You have calculated that $G = A^{T}A$ (since you're working with the standard inner product!). Now $\det{G} = \det{(A^TA)} = \det{(A)}^2$ and taking square roots gives what you want.


The Gram determinant is uniquely characterized by the following properties.

Let $v_{k} : V^{k} = V \times \cdots \times V \to \mathbb{R}_{\geq 0 }$ be a map satisfying

  1. $v_k (a_{1},\ldots, a_{i-1}, \lambda a_{i}, a_{i+1}, \ldots, a_{k}) = |\lambda| v_k(a_{1},\ldots, a_{k})$ for all $(a_{1},\ldots,a_k) \in V^{k}$, all $i$ and all $\lambda \in \mathbb{R}$.
  2. $v_{k}(a_{1}, \ldots, a_{i-1}, a_{i} + a_{j}, a_{i+1}, \ldots, a_k)$ for all $i \neq j$.
  3. $v_{k}(a_{1},\ldots,a_{k}) = 1$ if the $a_{i}$ are orthonormal.
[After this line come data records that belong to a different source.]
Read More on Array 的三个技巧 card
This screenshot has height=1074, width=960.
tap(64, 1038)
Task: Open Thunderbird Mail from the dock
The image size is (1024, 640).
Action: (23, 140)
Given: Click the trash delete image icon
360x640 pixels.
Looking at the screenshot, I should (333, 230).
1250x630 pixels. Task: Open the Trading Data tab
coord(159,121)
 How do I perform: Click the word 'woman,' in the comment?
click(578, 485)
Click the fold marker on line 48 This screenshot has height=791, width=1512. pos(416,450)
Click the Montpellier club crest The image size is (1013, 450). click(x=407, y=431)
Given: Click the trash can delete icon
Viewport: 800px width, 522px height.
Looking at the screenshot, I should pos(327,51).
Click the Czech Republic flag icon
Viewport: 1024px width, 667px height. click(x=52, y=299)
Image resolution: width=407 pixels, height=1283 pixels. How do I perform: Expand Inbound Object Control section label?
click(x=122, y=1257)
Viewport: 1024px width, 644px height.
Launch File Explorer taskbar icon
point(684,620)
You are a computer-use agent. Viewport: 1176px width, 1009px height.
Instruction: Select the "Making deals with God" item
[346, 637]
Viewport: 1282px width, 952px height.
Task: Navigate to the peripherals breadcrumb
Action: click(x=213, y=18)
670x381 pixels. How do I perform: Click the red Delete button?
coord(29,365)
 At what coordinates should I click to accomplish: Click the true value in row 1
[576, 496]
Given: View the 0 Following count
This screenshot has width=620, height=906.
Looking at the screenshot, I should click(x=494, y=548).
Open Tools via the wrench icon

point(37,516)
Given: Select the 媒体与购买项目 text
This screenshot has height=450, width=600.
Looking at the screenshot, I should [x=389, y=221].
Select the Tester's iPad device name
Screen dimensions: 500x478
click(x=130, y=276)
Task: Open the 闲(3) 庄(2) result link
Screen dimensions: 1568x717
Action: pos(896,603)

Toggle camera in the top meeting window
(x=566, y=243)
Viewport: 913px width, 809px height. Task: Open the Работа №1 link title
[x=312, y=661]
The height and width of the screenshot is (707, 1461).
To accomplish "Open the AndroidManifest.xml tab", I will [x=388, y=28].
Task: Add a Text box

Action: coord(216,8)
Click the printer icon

Then $v_{k}(A) = \sqrt{\det{A^{T}A}}$, where $A$ is the $n \times k$ matrix with columns $A = (a_1,\ldots, a_k)$. Clearly, the expression $A \mapsto \sqrt{\det{A^TA}}$ has the desired properties.


Added: On 3Sphere's request, I'm sketching an argument.

First of all, note that a function satisfying the three properties above allows us to perform the following things while keeping track of the value of $v_{k}$:

  • Multiply a column by a scalar.
  • Adding one column to another.

These are the two things one needs to do to perform Gaussian elimination and Gram-Schmidt. If the vectors $a_1, \ldots, a_k$ are linearly dependent, then we can express one column as linear combination of the others using properties 1. and 2. of $v_k$, hence $v_k (a_1,\ldots, a_k) = 0$ (by property 1). Now Gram-Schmidt tells us that there is a way of transforming $(a_1,\ldots,a_k)$ into an orthonormal system spanning the same $k$-dimensional subspace, so $v_k (a_1, \ldots, a_k)$ is determined uniquely by property 3.

Since the expression $v_k(A) = \sqrt{\det{(A^TA)}}$ has the three desired properties, we see that $v_k$ exists and is uniquely determined by these properties.

Of course, $v_k(A)$ is nothing but the $k$-dimensional volume of the parallelepiped spanned by $(a_1,\ldots,a_k)$, and the proof is essentially the same as one of the proofs of the existence and uniqueness of the determinant.

The proof appears this way in the very nice German textbook Analysis 2 by K. Königsberger, but I don't think that there is a translation into other languages.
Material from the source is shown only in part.